Coren: Virus enforces restrictions
Health Officer said it will up to individuals to slow the spread of Covid-19
When asked if enforcement of the restriction on gatherings designed to slow the spread of Covid-19 would include law enforcement knocking on doors to see if people had relatives visiting for Christmas, Mendocino
County Public Health Officer Dr. Andy Coren said county residents would not suddenly be living “in a police state,” and adherence to the rules would still be up to individuals.
“Who enforces this? This virus enforces it,” Dr. Coren said. “This is a public health emergency. We are giving guidance… and it is up to each of us individually to enforce among our friends and our family the guidance that’s being given to save lives. We can’t knock on doors to see who’s together; and it’s not going to be a citation that’s the big suffering. It will be someone getting sick, then hospitalized or dying, and not being able to go visit them — that’s the threat. Enforcement will be selfdiscipline, and the consequences of not doing that is something we really don’t want to talk about.
“This is not comfortable for anyone in our community, or anyone in California, but this is a crisis,” he continued. “This is a war against the virus. There are not bombs falling from the sky, but there is a virus, and it’s going around and it’s hitting us all. We need to stay vigilant, masked, socially distanced; and all these restrictions couldn’t have come at a worse time, during the holidays, but that’s what we need to do to save each others’ lives.”
One of the reasons why holiday gatherings are so risky, Coren and former Public Health Officer Dr. Noemi Doohan told the Men
docino County Board of Supervisors this week, is because eating and drinking indoors are some of the most risky activities to engage in.
“When people eat and drink in a room, and they take down their masks, the Covid is, to some extent, in the air, and you can get it from the air,” said Dr. Doohan. “And that is why indoor restaurants have been closed by the state, and this is why eating outside (is recommended), and having meals in your workplace, in enclosed break rooms” is not recommended.

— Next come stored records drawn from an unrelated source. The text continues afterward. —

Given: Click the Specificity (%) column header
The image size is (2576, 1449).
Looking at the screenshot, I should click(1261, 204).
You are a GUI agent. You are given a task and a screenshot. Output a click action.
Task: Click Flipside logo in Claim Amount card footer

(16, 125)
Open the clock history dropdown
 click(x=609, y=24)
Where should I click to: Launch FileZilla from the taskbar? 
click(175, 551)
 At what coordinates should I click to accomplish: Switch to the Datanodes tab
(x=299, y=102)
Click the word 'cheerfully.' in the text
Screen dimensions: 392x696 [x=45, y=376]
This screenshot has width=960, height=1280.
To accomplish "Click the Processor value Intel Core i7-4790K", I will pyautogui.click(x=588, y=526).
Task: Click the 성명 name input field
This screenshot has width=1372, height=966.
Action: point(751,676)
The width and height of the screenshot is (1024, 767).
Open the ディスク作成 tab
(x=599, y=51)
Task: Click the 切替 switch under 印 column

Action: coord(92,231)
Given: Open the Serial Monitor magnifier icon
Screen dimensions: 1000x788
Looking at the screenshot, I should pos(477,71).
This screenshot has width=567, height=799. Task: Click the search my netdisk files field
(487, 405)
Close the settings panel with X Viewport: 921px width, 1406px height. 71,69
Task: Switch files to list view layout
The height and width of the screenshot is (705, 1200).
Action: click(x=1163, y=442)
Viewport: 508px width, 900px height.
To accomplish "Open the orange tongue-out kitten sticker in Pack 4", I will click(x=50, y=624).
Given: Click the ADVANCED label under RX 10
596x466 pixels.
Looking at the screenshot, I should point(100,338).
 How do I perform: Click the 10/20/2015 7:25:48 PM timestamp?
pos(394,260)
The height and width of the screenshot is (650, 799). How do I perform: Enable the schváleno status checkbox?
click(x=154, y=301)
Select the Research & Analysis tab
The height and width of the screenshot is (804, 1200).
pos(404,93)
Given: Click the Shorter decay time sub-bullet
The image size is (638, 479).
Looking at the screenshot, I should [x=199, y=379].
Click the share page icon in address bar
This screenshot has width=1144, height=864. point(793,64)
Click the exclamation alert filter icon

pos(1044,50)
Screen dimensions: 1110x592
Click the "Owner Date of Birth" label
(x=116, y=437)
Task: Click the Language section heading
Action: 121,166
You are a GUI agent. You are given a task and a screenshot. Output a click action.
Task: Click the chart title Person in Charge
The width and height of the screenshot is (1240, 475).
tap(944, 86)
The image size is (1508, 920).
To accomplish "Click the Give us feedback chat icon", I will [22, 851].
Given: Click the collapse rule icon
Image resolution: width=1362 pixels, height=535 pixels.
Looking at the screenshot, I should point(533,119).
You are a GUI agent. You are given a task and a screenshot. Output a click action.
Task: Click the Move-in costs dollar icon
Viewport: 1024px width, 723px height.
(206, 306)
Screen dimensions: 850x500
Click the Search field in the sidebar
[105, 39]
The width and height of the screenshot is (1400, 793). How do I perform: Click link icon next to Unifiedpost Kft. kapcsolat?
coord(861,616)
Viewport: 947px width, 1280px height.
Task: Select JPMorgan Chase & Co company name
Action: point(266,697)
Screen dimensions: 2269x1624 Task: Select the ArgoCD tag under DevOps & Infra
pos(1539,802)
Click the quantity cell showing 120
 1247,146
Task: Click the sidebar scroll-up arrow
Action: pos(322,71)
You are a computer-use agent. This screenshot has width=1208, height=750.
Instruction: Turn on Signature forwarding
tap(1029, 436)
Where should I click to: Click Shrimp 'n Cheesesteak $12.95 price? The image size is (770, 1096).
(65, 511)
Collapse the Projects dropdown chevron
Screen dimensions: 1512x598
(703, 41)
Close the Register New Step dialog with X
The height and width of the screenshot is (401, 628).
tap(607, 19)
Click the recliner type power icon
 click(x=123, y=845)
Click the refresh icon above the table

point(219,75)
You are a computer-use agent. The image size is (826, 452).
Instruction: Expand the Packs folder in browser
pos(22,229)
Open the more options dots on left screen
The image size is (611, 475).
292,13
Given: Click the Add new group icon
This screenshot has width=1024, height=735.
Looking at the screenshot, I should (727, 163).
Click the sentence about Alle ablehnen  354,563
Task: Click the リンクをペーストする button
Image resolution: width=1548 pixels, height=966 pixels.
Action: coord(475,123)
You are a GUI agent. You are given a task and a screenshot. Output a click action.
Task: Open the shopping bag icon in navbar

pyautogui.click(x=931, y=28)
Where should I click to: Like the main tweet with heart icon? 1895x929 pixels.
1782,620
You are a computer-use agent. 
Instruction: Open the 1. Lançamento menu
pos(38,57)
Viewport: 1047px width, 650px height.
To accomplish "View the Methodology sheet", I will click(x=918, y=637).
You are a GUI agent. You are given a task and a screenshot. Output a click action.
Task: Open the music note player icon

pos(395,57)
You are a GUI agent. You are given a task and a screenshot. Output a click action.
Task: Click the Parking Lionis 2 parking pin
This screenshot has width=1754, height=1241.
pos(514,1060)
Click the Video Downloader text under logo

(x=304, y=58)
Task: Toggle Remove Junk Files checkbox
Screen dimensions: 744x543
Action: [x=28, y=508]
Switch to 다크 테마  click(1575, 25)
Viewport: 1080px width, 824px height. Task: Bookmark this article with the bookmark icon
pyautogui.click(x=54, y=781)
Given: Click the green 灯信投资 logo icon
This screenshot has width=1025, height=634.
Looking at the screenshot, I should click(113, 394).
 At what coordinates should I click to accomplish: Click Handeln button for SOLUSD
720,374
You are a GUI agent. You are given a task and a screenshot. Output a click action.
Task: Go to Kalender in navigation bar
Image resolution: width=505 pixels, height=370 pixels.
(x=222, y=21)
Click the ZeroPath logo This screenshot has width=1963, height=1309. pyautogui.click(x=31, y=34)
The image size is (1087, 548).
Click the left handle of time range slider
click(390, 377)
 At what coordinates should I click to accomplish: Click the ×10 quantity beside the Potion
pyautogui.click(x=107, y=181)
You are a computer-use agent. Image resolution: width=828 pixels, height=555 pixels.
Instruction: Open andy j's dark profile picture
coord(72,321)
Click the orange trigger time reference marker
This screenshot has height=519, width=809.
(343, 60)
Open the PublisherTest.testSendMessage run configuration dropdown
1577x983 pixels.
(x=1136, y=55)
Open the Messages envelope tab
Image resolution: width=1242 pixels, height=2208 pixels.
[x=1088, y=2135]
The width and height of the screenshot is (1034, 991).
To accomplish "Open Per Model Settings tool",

“If you are a worker, and you are going to eat lunch, the safest place for you to eat it is outside,” Doohan continued. “If you have a break room in your workplace, and you have people coming in and taking down their masks to drink coffee, that is dangerous. Even just dropping down your mask for a moment to take those sips of coffee, you are potentially exposing yourself to Covid.”
Doohan said that at all times when people are at work, they should be wearing masks “that cover your nose, your mouth and your chin,” (and ) if you are eating and drinking with people not in your household, “eat outside and keep six feet apart, including if you are just having coffee.”
When asked by Second
District Supervisor John Mccowen whether the county should consider issuing an order that work break rooms should either be closed or limited to use by only one person at a time, Coren said “that might be a good thing to do,” while Doohan described that as “being more restrictive than the state’s orders.”
“Understood, but ( break rooms) seem to be a growing source of these outbreaks, and I think we had 20 cases resulting from one break room at a local business,” Mccowen said. “It seems like we should consider being more restrictive than the state, as our local data seems to indicate that ( break rooms) are a fairly significant source of transmission.”